The Asthma Foundation have outlined a set of criteria to determine whether a student is a high-risk student and is in danger of a severe flare up of asthma or an anaphylactic reaction. A high-risk student with anaphylaxis is any student who has been prescribed an adrenaline auto-injector. A high-risk student with asthma is any student who has one or more of the following characteristics:    they use their asthma reliever medication two times or more per week; they have visited emergency or been readmitted to hospital due to asthma in the past 18 months; an ambulance has been called due to an asthma flare up in the past 18 months; they have been prescribed oral medication for asthma, either a tablet or syrup, in the past 18 months; they are regularly absent due to asthma; or the doctor believes the student might need extraordinary supervision at school because of their asthma. As mentioned earlier, each high-risk student should have a personal safety plan. This is an agreed set of protocols and precautions devised by the school to avoid or manage risks posed by the student's asthma or anaphylaxis. It must be stressed that an individual safety plan is tailored to an individual student's needs. It is certainly not one-size-fits all.

The Asthma Foundation of Tasmania have prepared a whole suite of materials to go with their new training program. These include posters, information for school newsletters, letters to parents, information sheets about asthma and anaphylaxis, personal safety plans and asthma brochures. These resources have been specifically designed and tailored for use by schools. I urge all schools to visit the Asthma Foundation of Tasmania's website at www.asthmatas.org.au to download the new guide. It is easy to read and in it you will find all the information needed to start your school off on becoming an 'active' or 'proactive' school. Students, parents and schools would benefit from better management of asthma in schools, it would reduce suffering of students and absenteeism and it may just save a life. It would be an incredibly positive step for all schools in Tasmania to gain 'active' or 'proactive' accreditation, and I urge them to do so.

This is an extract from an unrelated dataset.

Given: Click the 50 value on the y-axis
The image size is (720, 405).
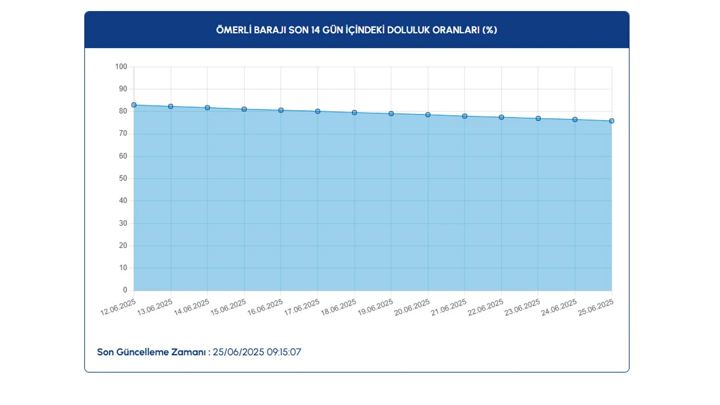Looking at the screenshot, I should (123, 178).
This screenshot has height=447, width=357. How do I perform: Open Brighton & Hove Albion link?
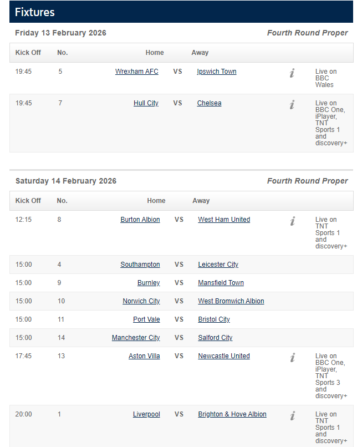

Just as a final word: asthma not only affects children. As I mentioned earlier, tens of thousands of Tasmanians know they have the condition but there could be many thousands more who might not know they have it. Unfortunately, if you are unaware you have the condition you are of course unable to manage it. If you need help to understand the issues around asthma further, you can call the Asthma Foundation of Tasmania on 1800 278 462 on weekdays and talk directly to one of their asthma and allergy advisers or make an appointment to have a face-to-face consultation. Talking to the experts may help you treat your condition better or identify that you have asthma, if you have not already been diagnosed. Obviously, a better understanding of asthma would reduce the tragic statistic of hundreds of Australians dying from it each year. I urge everyone to find out more about it.